I bring you two pieces of exciting ballet beauty news today:
New york nails
OPI have launched a new range of nail lacquers inspired by none other than the New York City Ballet. The oh-so-chic shades promise to add elegance and romance to your nails and come in four cleverly named-colours – My pointe exactly, Don’t touch my tutu, Care to Dance?, and Pirouette My Whistle. So for an instant ballet fashion fix get your elegant hands on one of these prima pastel sets.
And closer to home, The Royal Ballet is also branching out into beauty with their new bath and beauty range. The royal range of body creams and gels is designed specifically with dancers in mind, as they promise to ease aching muscles after a hard day in the studio. The luxurious range was developed by a member of the company Olivia Cowley, who is definitely raising the barre in high-end beauty.
I suggest putting on the intense body conditioner at night to transform yourself into a real sleeping beauty!
English National Ballet 1 – Royal Ballet 0
After much speculation it transpires than none other than prima ballerina of The Royal Ballet Tamara Rojo will take on the role of Artistic Director at the English National Ballet this autumn. The news will be music to the ears of ENB dancers and company directors alike as the charming Rojo is sure to be a breath of fresh air to the company after Wayne Eagling’s somewhat chaotic approach and will bring the crowds flocking in.
Tamara Rojo and Carlos Acosta dancing the most beautiful pas de deux from Romeo & Juliet
In theatre we talk about the triple threat but Tamara’s CV laughs in the face of that. She is at least a quadruple threat with her impressive combination of brains, beauty, talent and ambition.
Just several stops up the Piccadilly Line in Covent Garden the mood will less enthusiastic. For years Rojo has secured full audiences keen to witness her fantastic interpretation of some of ballet’s most-loved characters. Her magical partnership with Carlos Acosta has joined the exclusive list of world famous partnerships. Think Fonteyn and Nureyev, Bussell and Cope, Kirkland and Baryshnikov, and Osipova and Vasiliev. Now the Royal Ballet not only has to bounce back from the loss of young protégé Sergei Polunin, who walked out of the company earlier in the year, but also the loss of one of their established stars.

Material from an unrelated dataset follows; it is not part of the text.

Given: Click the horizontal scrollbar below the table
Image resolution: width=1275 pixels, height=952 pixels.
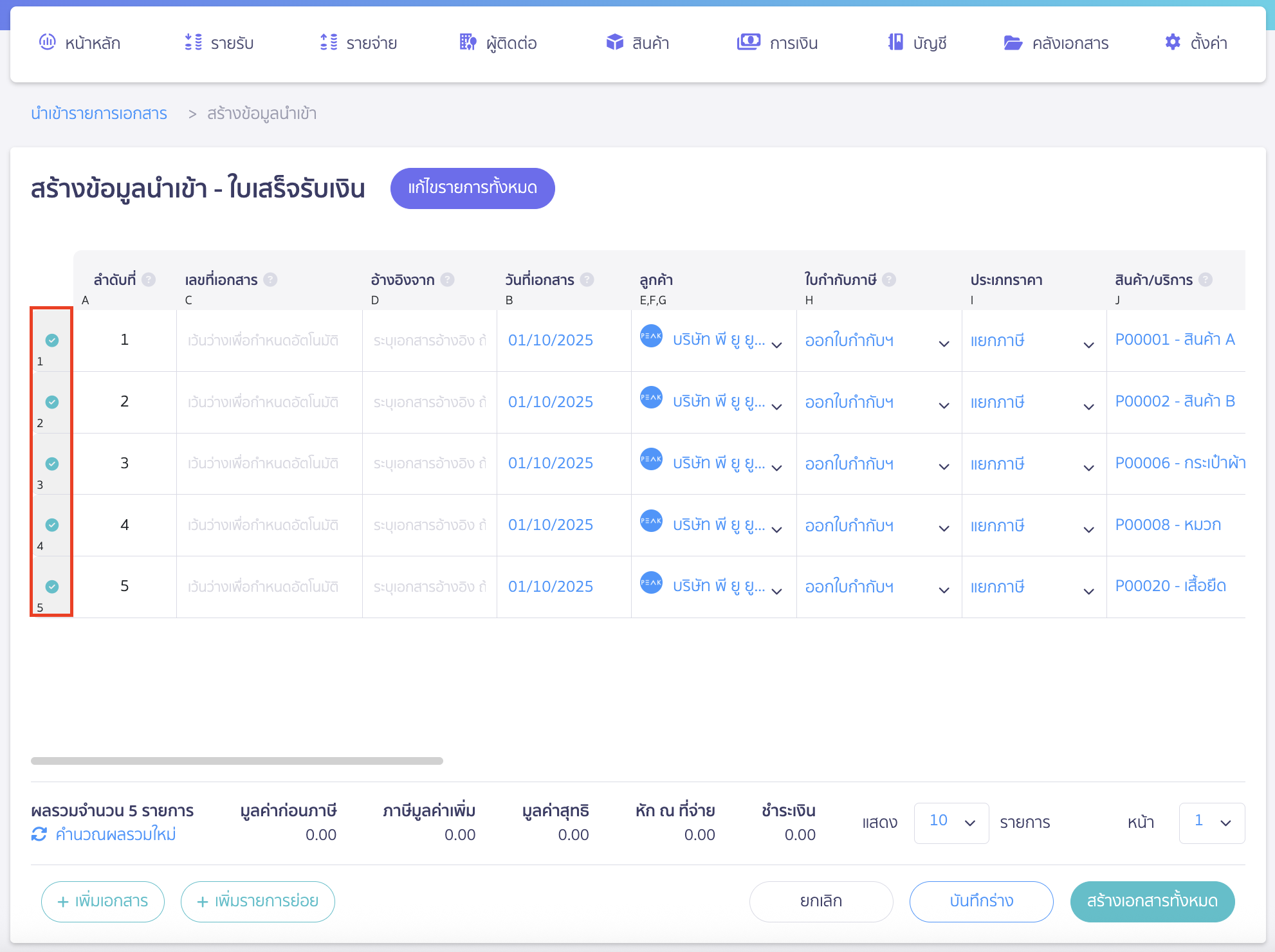Looking at the screenshot, I should (x=237, y=761).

However given Rojo’s background it is hardly surprising that she has accepted the much-coveted position, after all it was ENB who first raised her to the position of Principal in 1997. And their confidence has been richly rewarded, as not only will Rojo be heading the artistic side of things but she will also continue to perform as a resident guest artist with the company!
The question on everyone’s lips is: will the brains and beauty of one of British ballet’s most –loved dancers be enough to change the fortunes of the financially ailing company? Only time will tell.